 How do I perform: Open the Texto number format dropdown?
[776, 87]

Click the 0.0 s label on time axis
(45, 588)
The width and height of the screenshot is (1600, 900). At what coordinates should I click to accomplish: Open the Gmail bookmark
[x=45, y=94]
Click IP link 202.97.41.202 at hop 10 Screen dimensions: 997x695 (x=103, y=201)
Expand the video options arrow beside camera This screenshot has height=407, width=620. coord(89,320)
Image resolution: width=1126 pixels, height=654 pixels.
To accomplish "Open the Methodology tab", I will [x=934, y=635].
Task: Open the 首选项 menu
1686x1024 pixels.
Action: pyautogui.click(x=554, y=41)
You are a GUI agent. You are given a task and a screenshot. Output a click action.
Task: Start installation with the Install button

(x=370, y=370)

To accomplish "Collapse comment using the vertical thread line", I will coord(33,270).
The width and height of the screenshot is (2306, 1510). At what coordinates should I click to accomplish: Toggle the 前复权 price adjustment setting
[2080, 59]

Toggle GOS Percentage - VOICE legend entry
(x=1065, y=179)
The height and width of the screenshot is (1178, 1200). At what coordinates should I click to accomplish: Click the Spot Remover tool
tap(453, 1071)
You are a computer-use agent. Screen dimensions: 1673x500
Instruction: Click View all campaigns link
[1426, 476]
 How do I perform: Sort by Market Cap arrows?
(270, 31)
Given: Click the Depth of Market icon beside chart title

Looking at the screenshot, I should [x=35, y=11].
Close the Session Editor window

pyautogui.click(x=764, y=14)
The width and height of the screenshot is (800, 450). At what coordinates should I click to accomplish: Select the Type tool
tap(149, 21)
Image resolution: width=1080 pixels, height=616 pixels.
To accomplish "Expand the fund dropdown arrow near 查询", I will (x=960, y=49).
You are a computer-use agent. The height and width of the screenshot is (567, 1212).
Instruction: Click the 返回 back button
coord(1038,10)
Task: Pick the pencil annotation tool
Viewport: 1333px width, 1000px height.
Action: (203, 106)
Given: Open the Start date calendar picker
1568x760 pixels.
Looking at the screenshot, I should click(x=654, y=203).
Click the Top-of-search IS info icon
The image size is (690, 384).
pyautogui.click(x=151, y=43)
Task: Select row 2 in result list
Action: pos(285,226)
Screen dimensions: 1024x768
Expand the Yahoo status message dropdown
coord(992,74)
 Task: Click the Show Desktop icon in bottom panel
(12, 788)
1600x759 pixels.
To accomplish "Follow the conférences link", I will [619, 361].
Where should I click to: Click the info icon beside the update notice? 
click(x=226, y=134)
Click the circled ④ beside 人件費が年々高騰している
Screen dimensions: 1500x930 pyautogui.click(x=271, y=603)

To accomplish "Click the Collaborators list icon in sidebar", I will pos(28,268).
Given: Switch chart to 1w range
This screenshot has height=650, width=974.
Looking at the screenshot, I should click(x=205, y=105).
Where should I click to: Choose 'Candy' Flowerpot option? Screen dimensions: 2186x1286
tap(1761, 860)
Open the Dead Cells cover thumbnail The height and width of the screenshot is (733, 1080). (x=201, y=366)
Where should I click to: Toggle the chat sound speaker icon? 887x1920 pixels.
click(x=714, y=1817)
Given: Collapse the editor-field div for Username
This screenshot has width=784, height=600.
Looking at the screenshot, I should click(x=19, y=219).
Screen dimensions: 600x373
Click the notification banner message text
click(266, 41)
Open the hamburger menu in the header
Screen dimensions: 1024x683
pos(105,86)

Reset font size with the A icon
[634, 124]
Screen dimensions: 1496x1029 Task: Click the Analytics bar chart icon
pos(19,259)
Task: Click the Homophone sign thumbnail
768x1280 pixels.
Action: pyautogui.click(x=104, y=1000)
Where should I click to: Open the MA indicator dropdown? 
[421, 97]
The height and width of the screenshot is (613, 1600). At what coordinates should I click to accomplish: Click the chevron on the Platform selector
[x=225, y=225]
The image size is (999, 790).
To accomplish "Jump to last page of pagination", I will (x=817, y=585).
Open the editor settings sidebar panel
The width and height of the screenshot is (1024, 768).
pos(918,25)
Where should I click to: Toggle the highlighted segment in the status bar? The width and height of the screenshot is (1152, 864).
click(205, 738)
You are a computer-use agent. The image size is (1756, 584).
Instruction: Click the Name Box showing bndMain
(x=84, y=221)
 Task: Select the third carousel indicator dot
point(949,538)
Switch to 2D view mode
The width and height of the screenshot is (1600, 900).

....

TASK OBJECTIVE –
Set down, from the entries above, exactly the lines from the one with "1568x760 pixels." up to and including the one with "You are a computer-use agent. The image", and no other lines.

YOUR SOLUTION –
1568x760 pixels.
Looking at the screenshot, I should click(x=654, y=203).
Click the Top-of-search IS info icon
The image size is (690, 384).
pyautogui.click(x=151, y=43)
Task: Select row 2 in result list
Action: pos(285,226)
Screen dimensions: 1024x768
Expand the Yahoo status message dropdown
coord(992,74)
 Task: Click the Show Desktop icon in bottom panel
(12, 788)
1600x759 pixels.
To accomplish "Follow the conférences link", I will [619, 361].
Where should I click to: Click the info icon beside the update notice? 
click(x=226, y=134)
Click the circled ④ beside 人件費が年々高騰している
Screen dimensions: 1500x930 pyautogui.click(x=271, y=603)

To accomplish "Click the Collaborators list icon in sidebar", I will pos(28,268).
Given: Switch chart to 1w range
This screenshot has height=650, width=974.
Looking at the screenshot, I should click(x=205, y=105).
Where should I click to: Choose 'Candy' Flowerpot option? Screen dimensions: 2186x1286
tap(1761, 860)
Open the Dead Cells cover thumbnail The height and width of the screenshot is (733, 1080). (x=201, y=366)
Where should I click to: Toggle the chat sound speaker icon? 887x1920 pixels.
click(x=714, y=1817)
Given: Collapse the editor-field div for Username
This screenshot has width=784, height=600.
Looking at the screenshot, I should click(x=19, y=219).
Screen dimensions: 600x373
Click the notification banner message text
click(266, 41)
Open the hamburger menu in the header
Screen dimensions: 1024x683
pos(105,86)

Reset font size with the A icon
[634, 124]
Screen dimensions: 1496x1029 Task: Click the Analytics bar chart icon
pos(19,259)
Task: Click the Homophone sign thumbnail
768x1280 pixels.
Action: pyautogui.click(x=104, y=1000)
Where should I click to: Open the MA indicator dropdown? 
[421, 97]
The height and width of the screenshot is (613, 1600). At what coordinates should I click to accomplish: Click the chevron on the Platform selector
[x=225, y=225]
The image size is (999, 790).
To accomplish "Jump to last page of pagination", I will (x=817, y=585).
Open the editor settings sidebar panel
The width and height of the screenshot is (1024, 768).
pos(918,25)
Where should I click to: Toggle the highlighted segment in the status bar? The width and height of the screenshot is (1152, 864).
click(205, 738)
You are a computer-use agent. The image size is (1756, 584).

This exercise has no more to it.